▼▼▼

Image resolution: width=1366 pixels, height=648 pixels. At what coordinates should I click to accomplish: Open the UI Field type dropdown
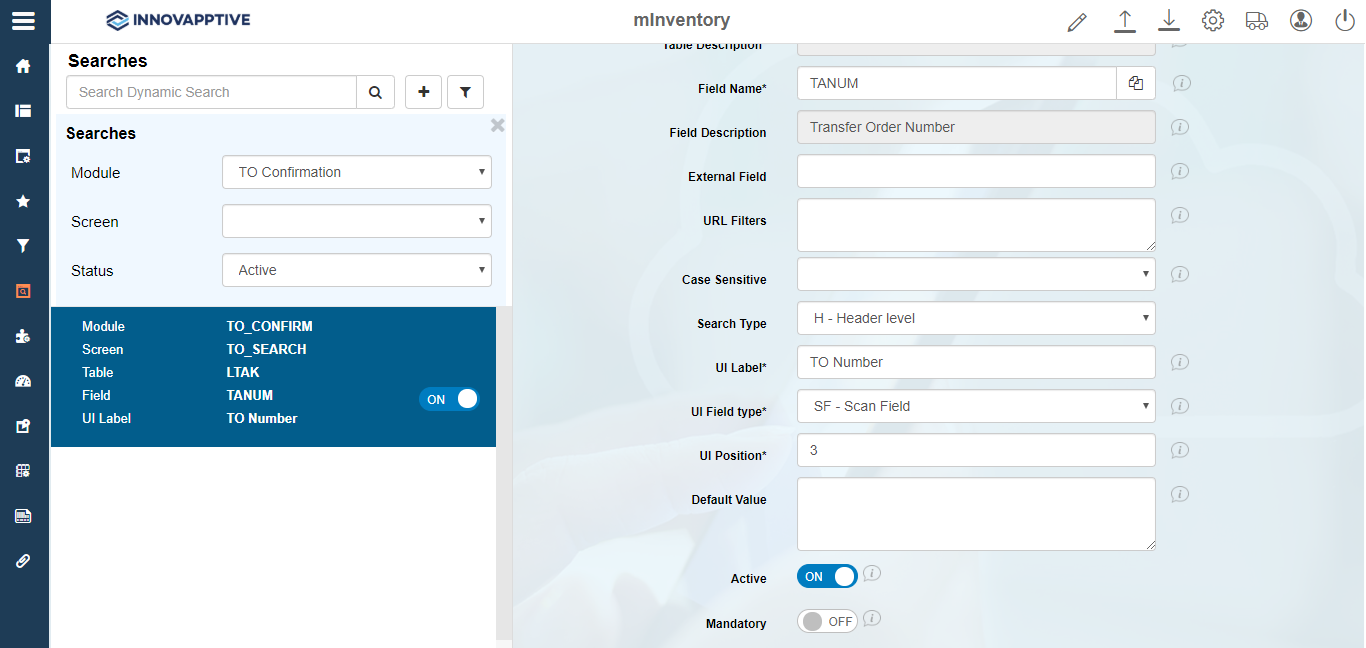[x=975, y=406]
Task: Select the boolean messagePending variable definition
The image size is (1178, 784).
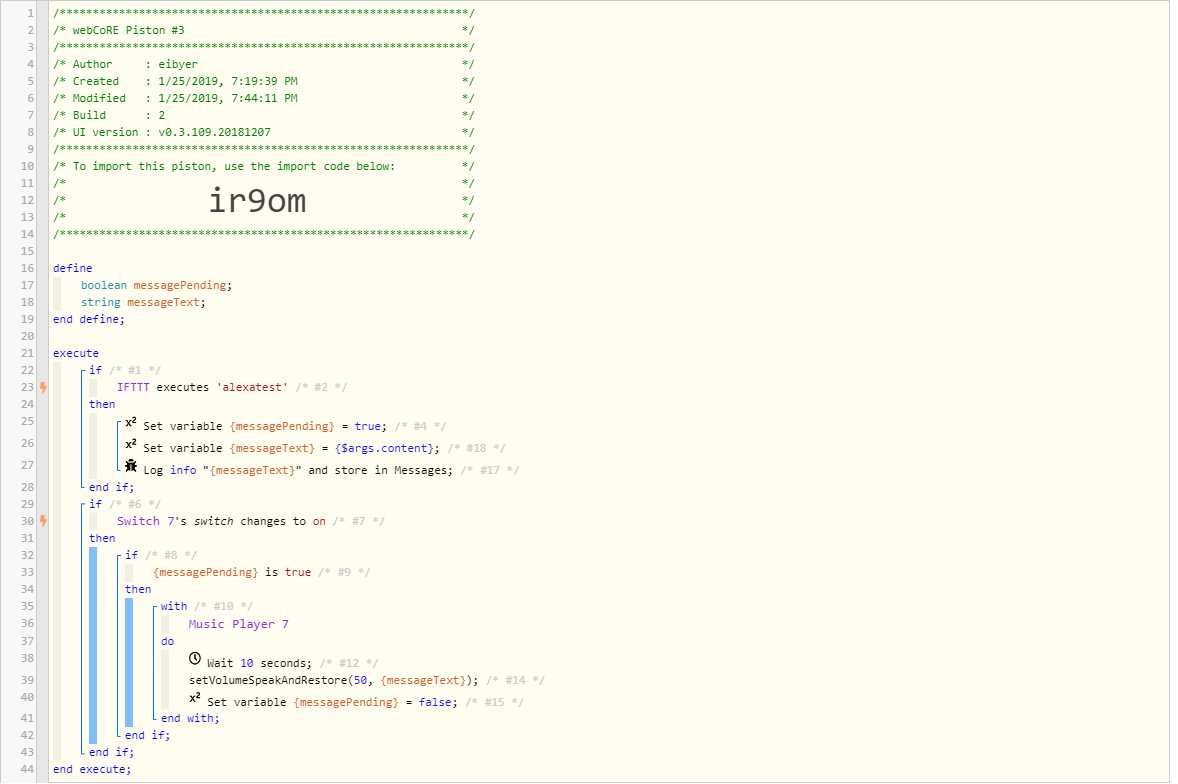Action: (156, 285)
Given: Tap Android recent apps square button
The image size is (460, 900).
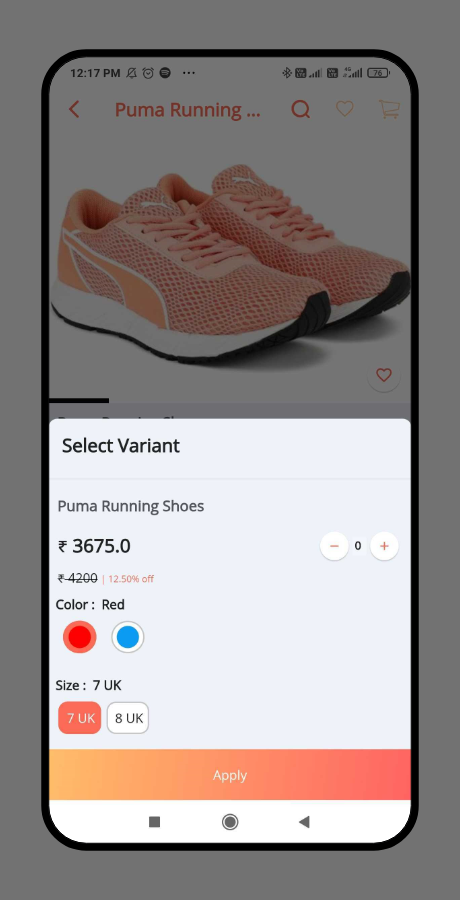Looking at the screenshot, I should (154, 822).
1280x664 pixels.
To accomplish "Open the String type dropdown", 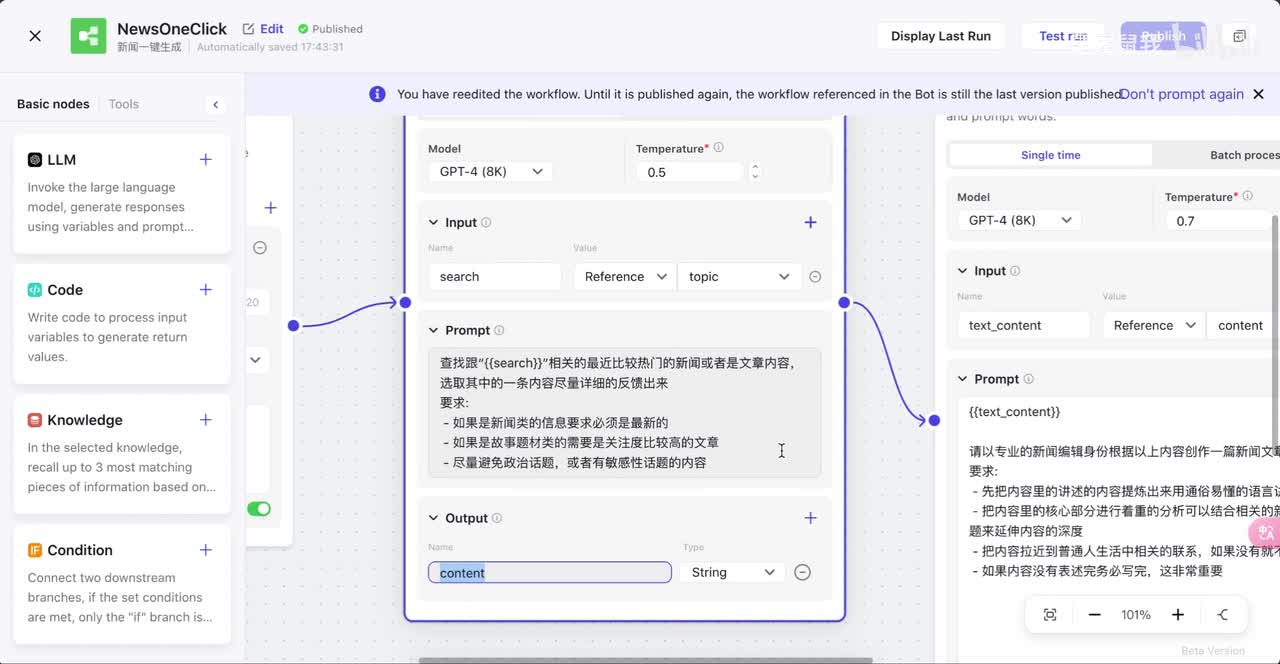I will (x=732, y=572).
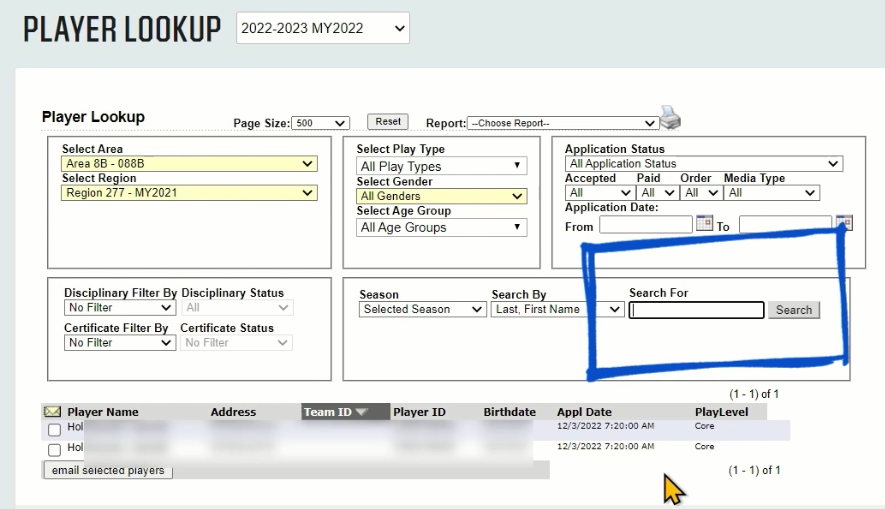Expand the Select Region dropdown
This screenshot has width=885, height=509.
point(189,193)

▲▲▲
▼▼▼

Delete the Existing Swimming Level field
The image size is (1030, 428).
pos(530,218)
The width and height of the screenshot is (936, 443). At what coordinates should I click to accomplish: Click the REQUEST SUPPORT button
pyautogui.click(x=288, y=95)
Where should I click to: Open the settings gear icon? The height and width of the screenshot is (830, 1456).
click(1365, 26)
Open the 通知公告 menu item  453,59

▲▲▲
▼▼▼

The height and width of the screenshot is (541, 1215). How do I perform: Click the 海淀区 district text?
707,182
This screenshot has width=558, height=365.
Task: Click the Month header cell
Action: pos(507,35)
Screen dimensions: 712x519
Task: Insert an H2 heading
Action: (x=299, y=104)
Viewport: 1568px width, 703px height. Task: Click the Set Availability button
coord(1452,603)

▲▲▲

Copy out the records above, beginning at the line that contains "Where should I" and continuing through the line that contains "Open the 通知公告", keeping each line word for word.

Where should I click to: Open the settings gear icon? The height and width of the screenshot is (830, 1456).
click(1365, 26)
Open the 通知公告 menu item  453,59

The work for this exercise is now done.